#### The problem:
Search the data for the string "star" and copy each line where it turns up.

#### Study material:
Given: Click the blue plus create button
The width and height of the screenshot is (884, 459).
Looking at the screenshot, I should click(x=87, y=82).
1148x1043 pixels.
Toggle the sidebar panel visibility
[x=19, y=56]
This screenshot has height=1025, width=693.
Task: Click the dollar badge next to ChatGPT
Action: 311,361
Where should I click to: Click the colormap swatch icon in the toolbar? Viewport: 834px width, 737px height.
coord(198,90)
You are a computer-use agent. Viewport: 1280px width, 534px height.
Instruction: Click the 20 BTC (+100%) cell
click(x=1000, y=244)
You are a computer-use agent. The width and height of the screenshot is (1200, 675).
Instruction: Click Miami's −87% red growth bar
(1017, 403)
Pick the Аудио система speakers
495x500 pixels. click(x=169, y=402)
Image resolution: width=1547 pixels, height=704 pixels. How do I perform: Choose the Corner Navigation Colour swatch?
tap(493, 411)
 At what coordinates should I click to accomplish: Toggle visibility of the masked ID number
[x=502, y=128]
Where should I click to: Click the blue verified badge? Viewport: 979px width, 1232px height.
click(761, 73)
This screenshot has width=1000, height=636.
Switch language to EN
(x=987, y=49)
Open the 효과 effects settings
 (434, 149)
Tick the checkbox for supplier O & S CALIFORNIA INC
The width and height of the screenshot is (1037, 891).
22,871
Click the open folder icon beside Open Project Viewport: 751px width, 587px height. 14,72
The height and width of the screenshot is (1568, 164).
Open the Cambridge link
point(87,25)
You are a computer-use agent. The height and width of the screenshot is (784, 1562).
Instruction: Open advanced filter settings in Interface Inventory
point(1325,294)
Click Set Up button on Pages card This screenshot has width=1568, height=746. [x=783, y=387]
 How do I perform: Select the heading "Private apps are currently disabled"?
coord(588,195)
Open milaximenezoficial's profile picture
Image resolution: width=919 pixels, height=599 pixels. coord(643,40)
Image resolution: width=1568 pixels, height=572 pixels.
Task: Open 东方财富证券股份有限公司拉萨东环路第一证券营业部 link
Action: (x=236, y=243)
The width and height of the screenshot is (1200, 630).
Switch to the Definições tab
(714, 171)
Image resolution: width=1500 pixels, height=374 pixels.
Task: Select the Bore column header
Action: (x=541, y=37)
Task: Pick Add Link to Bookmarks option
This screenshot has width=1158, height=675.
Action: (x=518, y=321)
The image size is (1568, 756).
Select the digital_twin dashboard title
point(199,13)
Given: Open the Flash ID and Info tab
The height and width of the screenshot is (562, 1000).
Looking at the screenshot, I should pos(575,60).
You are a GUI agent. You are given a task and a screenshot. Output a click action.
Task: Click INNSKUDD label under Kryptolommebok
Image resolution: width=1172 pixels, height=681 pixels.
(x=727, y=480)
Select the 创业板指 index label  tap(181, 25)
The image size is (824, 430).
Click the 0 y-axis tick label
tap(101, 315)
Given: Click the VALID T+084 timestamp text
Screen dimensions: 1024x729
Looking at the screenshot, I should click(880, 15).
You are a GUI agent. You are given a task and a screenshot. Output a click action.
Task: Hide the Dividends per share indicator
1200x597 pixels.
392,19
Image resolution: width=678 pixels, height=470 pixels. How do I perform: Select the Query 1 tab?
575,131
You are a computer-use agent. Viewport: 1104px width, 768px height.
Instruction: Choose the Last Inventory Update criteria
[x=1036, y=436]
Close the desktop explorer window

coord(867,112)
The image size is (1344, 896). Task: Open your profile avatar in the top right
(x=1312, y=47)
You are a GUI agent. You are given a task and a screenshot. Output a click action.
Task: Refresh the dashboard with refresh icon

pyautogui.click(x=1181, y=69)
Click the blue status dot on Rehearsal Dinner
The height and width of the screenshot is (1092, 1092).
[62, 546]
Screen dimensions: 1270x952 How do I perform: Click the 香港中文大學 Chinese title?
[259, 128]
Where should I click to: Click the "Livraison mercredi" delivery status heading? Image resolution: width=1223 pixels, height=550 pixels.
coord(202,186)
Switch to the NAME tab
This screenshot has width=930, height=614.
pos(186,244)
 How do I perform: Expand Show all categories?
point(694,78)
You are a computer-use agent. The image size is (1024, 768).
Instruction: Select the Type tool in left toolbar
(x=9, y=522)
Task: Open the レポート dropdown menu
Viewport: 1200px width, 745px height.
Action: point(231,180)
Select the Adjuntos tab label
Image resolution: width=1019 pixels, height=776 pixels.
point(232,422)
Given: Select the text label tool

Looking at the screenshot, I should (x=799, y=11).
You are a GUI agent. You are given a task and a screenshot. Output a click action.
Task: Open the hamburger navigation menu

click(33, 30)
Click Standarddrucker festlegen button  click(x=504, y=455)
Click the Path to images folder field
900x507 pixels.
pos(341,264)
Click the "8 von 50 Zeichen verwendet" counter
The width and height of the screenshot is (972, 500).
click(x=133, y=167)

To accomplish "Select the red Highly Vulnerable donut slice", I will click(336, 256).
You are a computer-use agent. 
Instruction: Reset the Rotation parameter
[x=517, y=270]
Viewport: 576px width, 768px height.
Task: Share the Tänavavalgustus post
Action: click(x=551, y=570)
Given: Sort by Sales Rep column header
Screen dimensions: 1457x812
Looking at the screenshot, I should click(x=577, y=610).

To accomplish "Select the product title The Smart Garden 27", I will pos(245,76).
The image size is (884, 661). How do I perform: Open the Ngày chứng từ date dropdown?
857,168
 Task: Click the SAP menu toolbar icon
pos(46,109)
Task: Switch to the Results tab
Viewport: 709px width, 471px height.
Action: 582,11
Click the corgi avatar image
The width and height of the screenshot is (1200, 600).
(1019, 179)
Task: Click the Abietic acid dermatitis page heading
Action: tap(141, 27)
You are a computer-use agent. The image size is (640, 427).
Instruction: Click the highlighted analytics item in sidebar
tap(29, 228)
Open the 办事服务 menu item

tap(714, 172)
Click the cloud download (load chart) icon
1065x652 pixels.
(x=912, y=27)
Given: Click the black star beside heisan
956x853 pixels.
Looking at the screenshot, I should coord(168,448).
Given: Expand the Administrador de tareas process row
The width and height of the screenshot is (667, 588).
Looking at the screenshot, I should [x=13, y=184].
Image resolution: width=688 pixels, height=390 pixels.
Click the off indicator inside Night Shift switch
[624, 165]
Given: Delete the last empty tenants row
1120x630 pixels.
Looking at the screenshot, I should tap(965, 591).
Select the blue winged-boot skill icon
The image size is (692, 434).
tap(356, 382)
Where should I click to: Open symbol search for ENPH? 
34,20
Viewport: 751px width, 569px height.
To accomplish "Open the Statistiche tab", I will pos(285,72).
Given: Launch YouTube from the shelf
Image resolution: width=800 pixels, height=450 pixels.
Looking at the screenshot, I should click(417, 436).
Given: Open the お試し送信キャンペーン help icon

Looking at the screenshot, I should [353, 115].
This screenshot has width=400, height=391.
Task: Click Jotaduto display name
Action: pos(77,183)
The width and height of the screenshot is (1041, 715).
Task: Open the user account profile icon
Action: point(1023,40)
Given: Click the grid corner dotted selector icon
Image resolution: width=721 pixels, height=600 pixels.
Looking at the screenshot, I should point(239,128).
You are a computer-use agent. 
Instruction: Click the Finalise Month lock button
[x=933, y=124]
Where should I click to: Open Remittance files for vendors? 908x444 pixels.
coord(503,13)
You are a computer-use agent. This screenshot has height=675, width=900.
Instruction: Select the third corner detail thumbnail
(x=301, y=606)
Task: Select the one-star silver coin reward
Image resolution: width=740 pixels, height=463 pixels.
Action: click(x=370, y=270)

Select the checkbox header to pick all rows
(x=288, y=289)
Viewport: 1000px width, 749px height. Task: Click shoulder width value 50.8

#### Solution to this task:
Given: Click the black star beside heisan
Task: Select the one-star silver coin reward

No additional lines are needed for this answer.